→ Click-target data
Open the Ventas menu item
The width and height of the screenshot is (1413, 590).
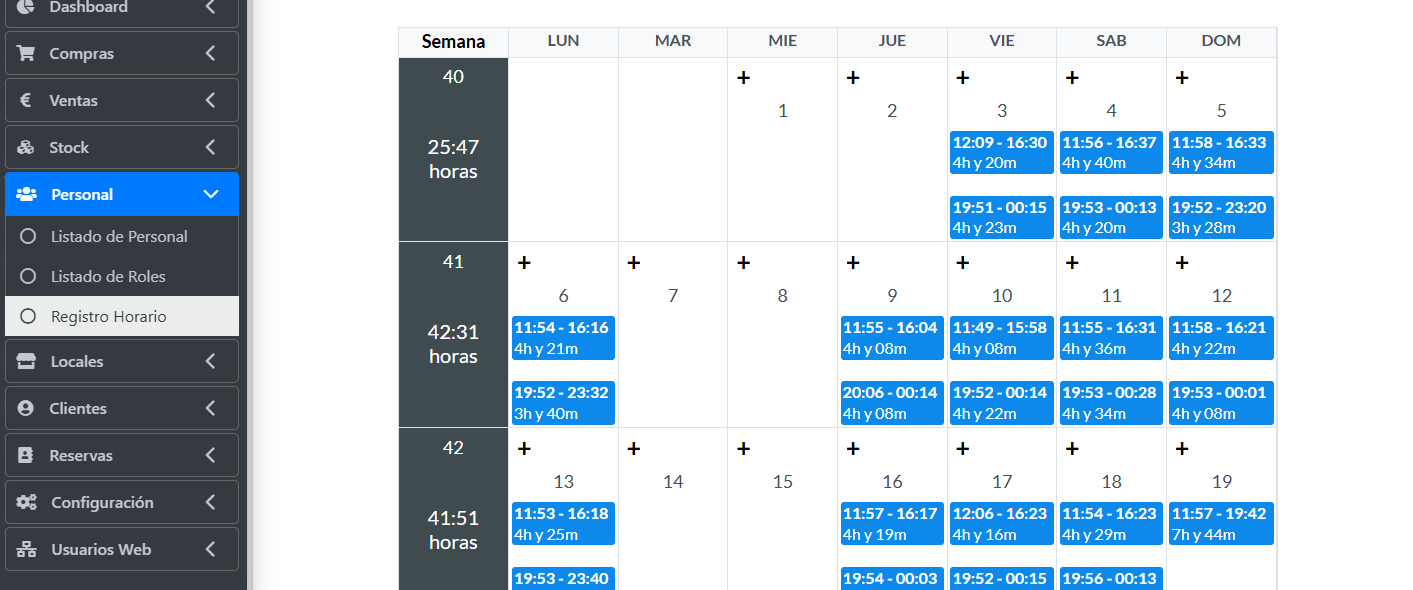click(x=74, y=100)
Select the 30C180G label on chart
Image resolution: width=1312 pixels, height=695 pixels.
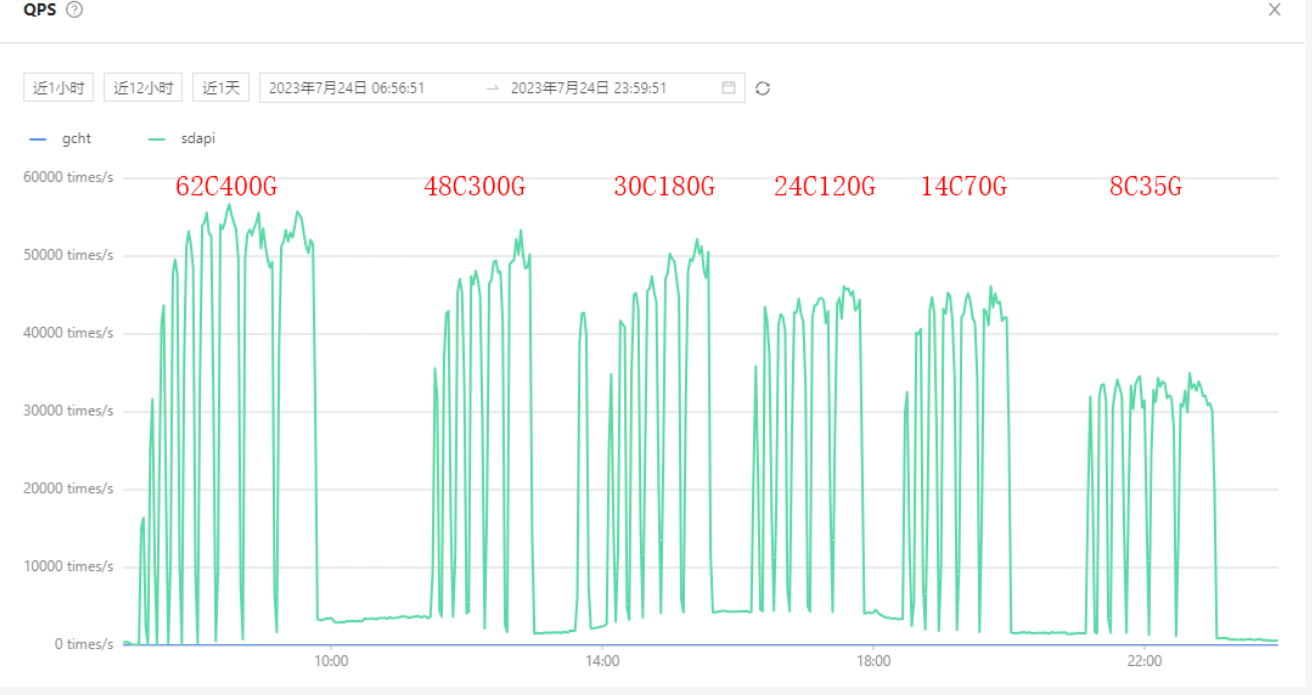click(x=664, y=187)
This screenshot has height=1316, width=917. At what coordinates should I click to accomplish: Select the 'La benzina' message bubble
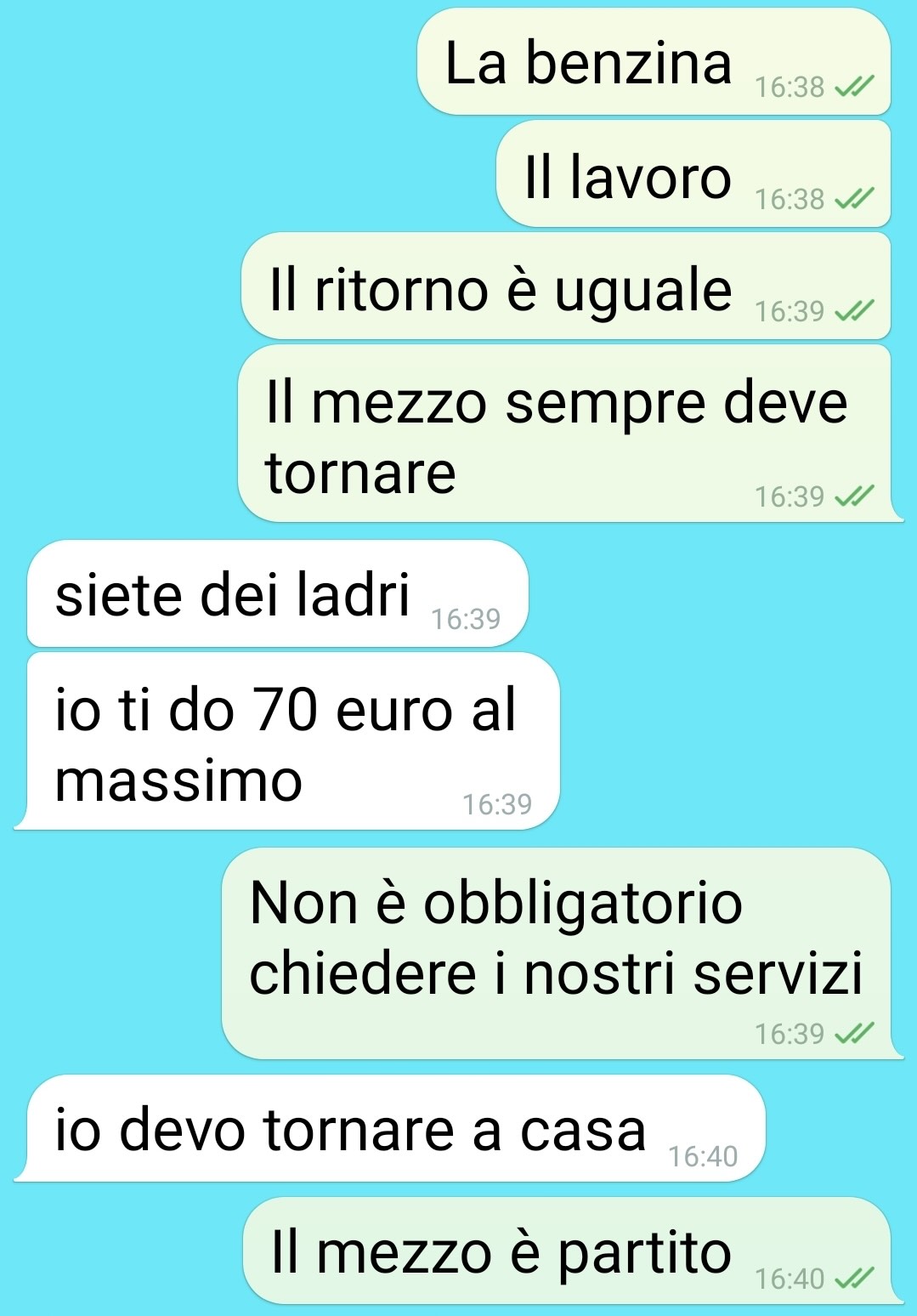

→ Set exercise
Return every line of the records above exactly as they appear, leaving out the pictures.

→ Full response
Open the Ventas menu item
The width and height of the screenshot is (1413, 590).
click(x=74, y=100)
Select the 30C180G label on chart
Image resolution: width=1312 pixels, height=695 pixels.
click(x=664, y=187)
This screenshot has height=1316, width=917. At what coordinates should I click to accomplish: Select the 'La benzina' message bubble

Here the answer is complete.